Rewrite everything in the material from the line containing "Describe the element at coordinates (292, 922)" down to the line containing "y-tick-label: 400k is", replacing "screenshot" with "screen capture" and leaving all else unchanged.

++++ MATERIAL SHOWN

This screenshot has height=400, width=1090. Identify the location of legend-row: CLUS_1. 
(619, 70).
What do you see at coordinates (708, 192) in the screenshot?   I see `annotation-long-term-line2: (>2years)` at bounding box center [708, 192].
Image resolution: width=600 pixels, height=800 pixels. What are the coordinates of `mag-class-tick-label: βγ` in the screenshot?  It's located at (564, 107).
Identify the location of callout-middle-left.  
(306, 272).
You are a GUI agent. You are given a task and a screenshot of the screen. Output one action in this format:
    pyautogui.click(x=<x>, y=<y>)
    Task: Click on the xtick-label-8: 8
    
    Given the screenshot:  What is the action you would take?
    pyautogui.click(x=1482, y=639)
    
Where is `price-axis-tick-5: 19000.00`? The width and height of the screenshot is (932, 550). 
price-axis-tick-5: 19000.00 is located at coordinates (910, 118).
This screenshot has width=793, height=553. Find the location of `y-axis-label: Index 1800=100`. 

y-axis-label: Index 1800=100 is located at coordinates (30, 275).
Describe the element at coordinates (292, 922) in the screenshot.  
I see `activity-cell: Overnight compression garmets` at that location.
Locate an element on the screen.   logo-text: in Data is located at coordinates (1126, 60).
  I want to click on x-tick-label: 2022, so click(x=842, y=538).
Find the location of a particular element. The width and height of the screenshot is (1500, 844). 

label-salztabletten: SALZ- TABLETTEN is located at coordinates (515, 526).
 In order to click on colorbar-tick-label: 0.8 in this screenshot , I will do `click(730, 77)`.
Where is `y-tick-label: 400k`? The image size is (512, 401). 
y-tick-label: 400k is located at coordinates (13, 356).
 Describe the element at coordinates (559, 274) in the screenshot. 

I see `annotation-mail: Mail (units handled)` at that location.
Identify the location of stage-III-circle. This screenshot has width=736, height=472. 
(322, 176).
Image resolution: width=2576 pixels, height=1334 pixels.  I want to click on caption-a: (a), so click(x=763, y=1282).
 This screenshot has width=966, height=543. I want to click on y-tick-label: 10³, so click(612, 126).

++++++++

:: ANSWER SECTION ::
Describe the element at coordinates (292, 922) in the screen capture.  
I see `activity-cell: Overnight compression garmets` at that location.
Locate an element on the screen.   logo-text: in Data is located at coordinates (1126, 60).
  I want to click on x-tick-label: 2022, so click(x=842, y=538).
Find the location of a particular element. The width and height of the screen capture is (1500, 844). 

label-salztabletten: SALZ- TABLETTEN is located at coordinates (515, 526).
 In order to click on colorbar-tick-label: 0.8 in this screen capture , I will do `click(730, 77)`.
Where is `y-tick-label: 400k`? The image size is (512, 401). 
y-tick-label: 400k is located at coordinates (13, 356).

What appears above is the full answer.